Directions for this task
Print every line below exactly. Skip the pictures.

Dataset entries
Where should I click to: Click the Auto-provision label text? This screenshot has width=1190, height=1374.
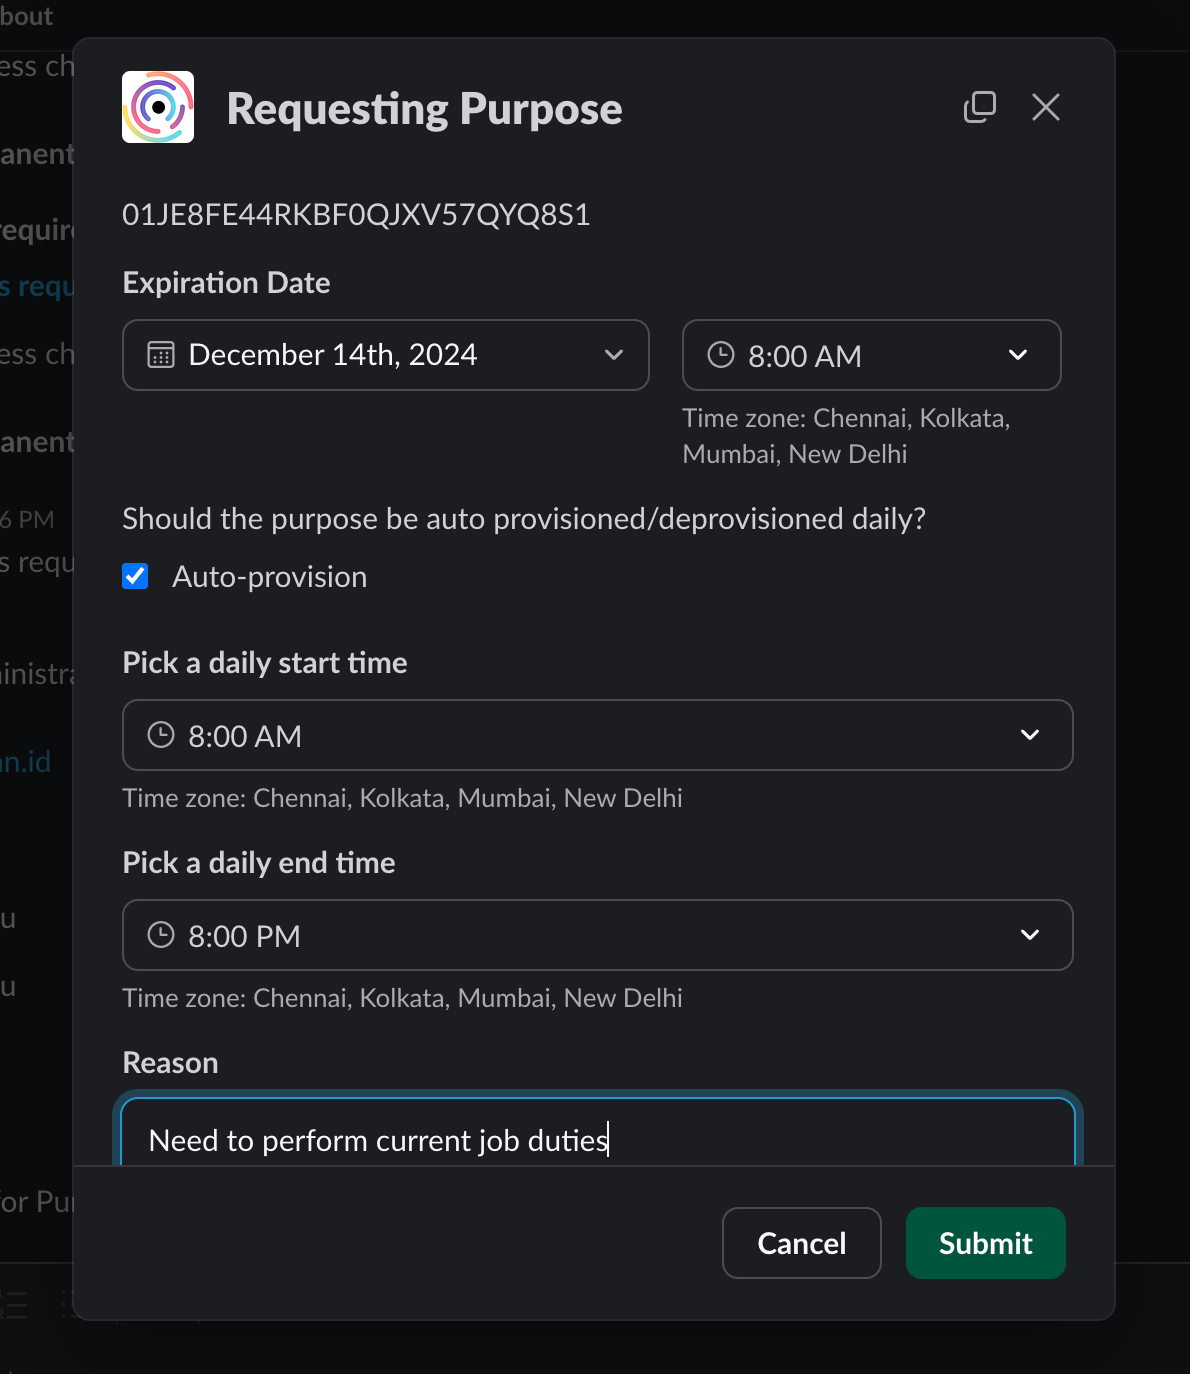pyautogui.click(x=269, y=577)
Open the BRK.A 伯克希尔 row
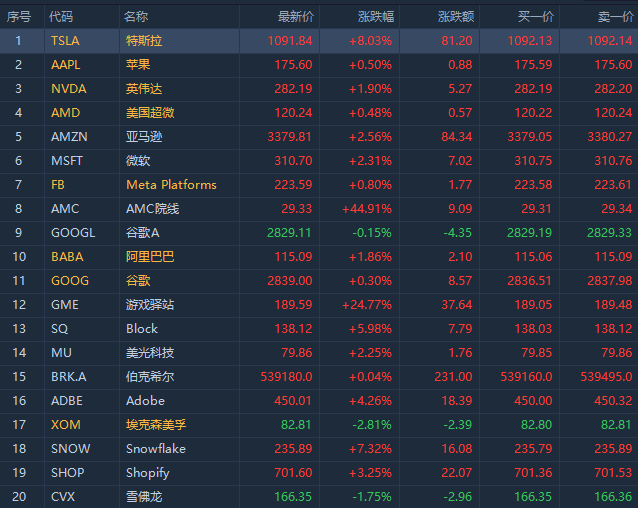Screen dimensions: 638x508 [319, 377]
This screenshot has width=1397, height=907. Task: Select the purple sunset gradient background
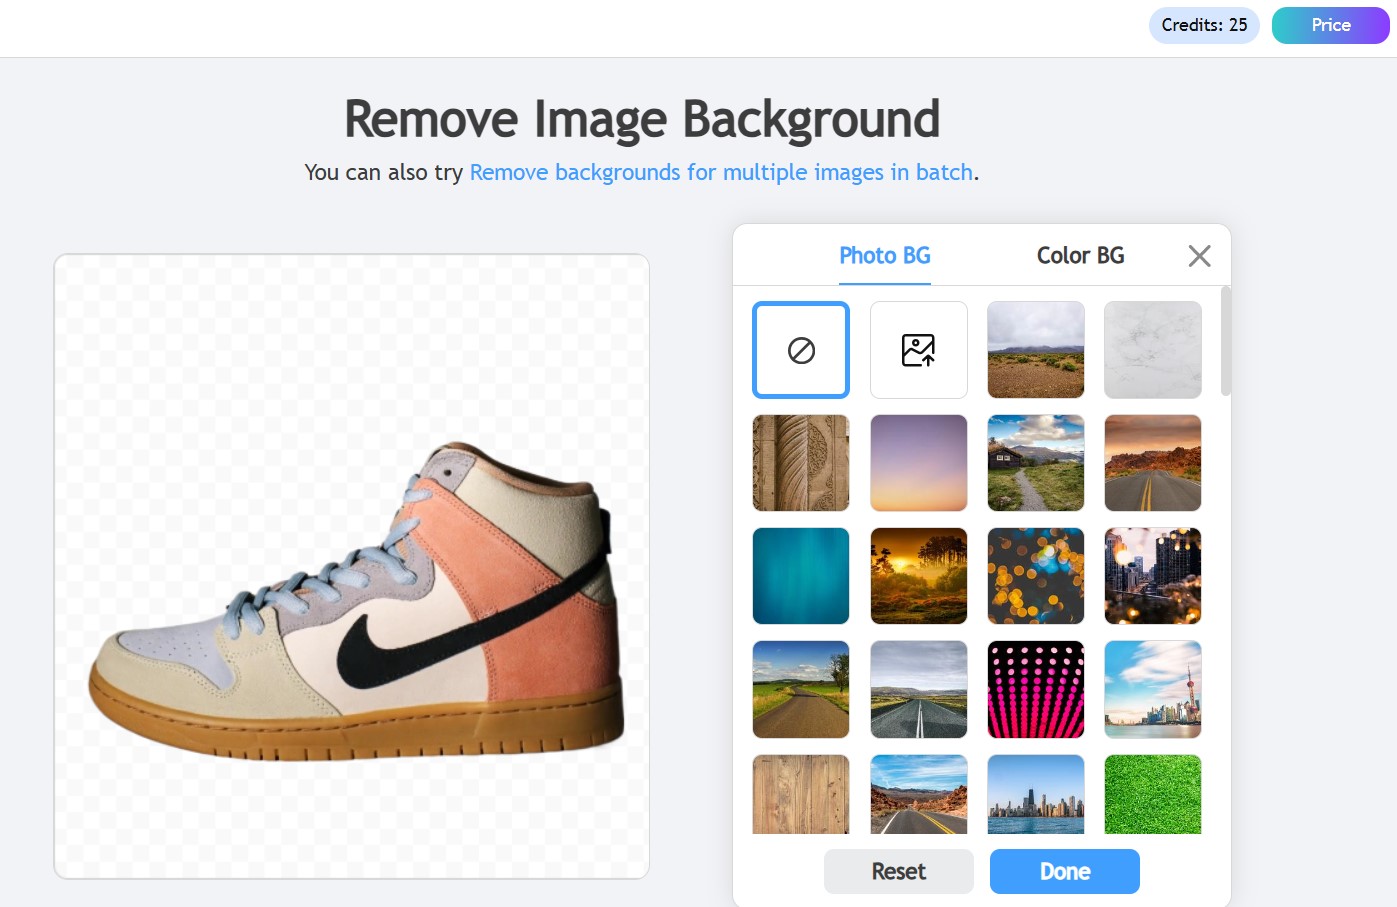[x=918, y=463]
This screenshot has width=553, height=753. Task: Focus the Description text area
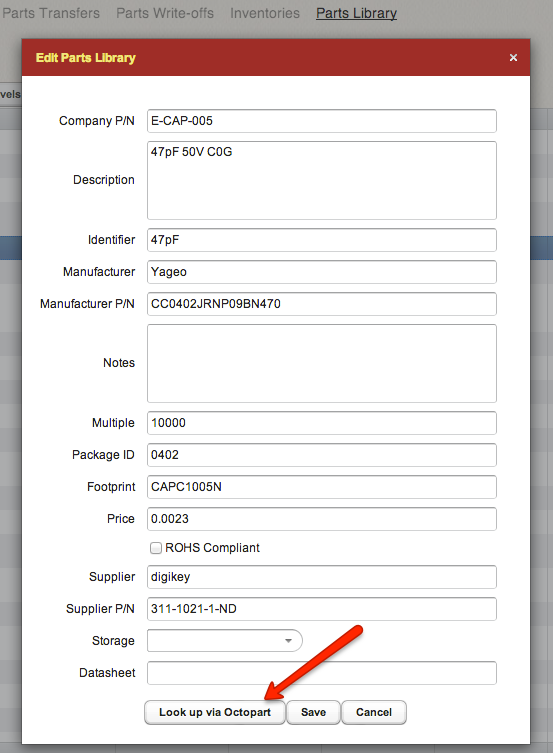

Answer section
Where should I click to: Click the Auto-provision label text? This screenshot has width=1190, height=1374.
pyautogui.click(x=269, y=577)
Open the BRK.A 伯克希尔 row
Screen dimensions: 638x508 [319, 377]
This screenshot has width=1397, height=907. Task: Select the purple sunset gradient background
[x=918, y=463]
This screenshot has width=553, height=753. Task: Focus the Description text area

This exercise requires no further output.